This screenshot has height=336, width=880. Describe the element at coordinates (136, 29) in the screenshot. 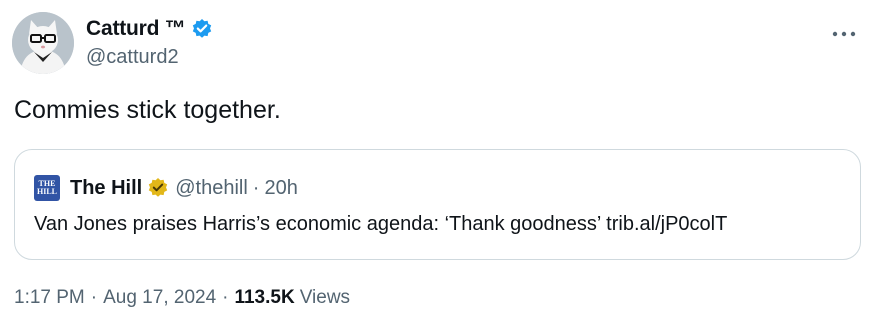

I see `display-name: Catturd ™` at that location.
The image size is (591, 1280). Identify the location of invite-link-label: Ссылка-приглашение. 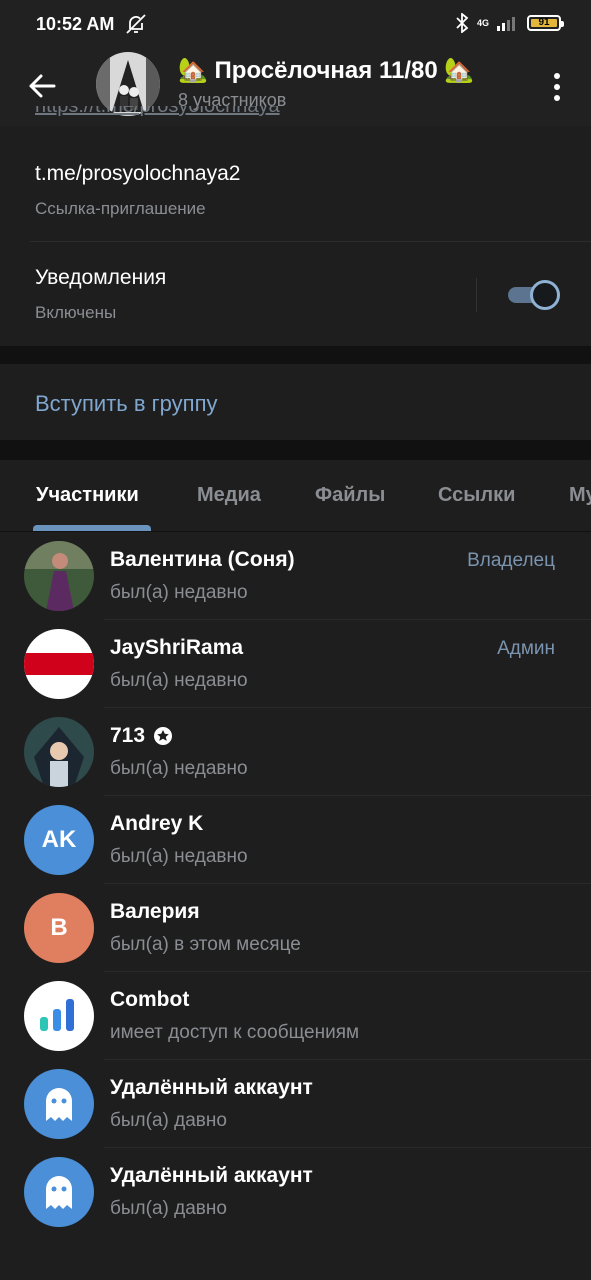
(120, 208).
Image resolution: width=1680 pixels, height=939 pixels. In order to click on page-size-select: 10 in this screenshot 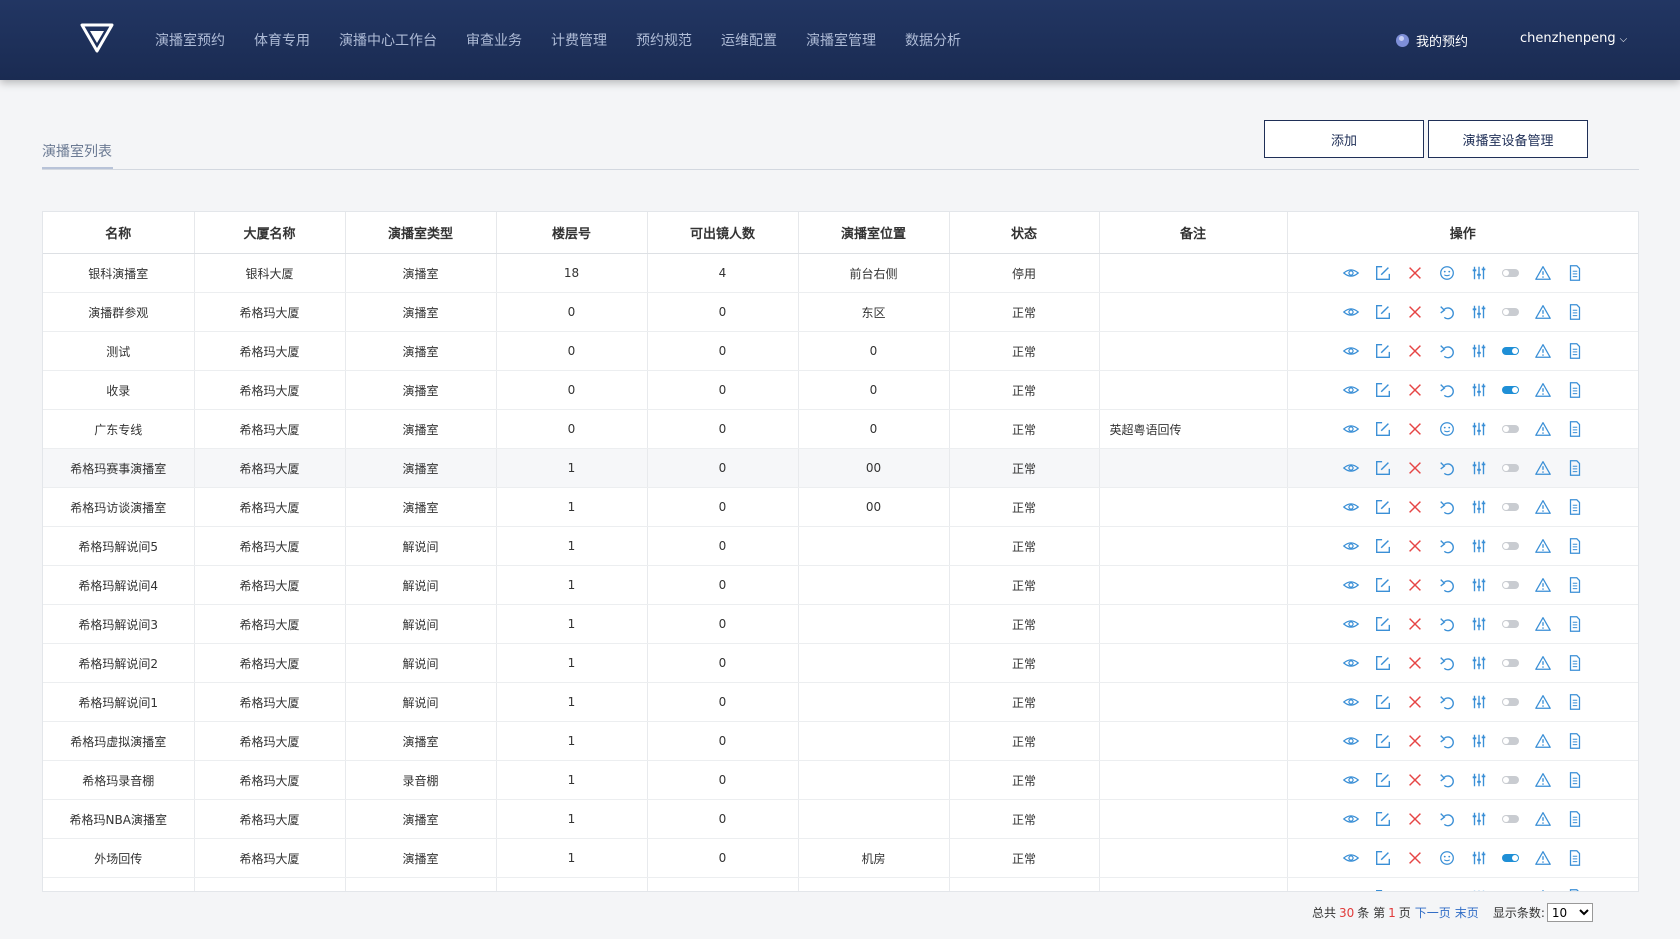, I will do `click(1570, 912)`.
———
▶ [Problem to solve] Starting at the beginning of the records and ending at the line containing "(120, 208).", lay them out as a two-column CSV with the headers input and output. Each row puts a text in input and its answer in output, with each field quoted, line breaks changed to spaces, and the pictures left out.

▶ [Answer space]
input,output
"This screenshot has height=336, width=880. Describe the element at coordinates (136, 29) in the screenshot.","I see `display-name: Catturd ™` at that location."
"The image size is (591, 1280). Identify the location of invite-link-label: Ссылка-приглашение.","(120, 208)."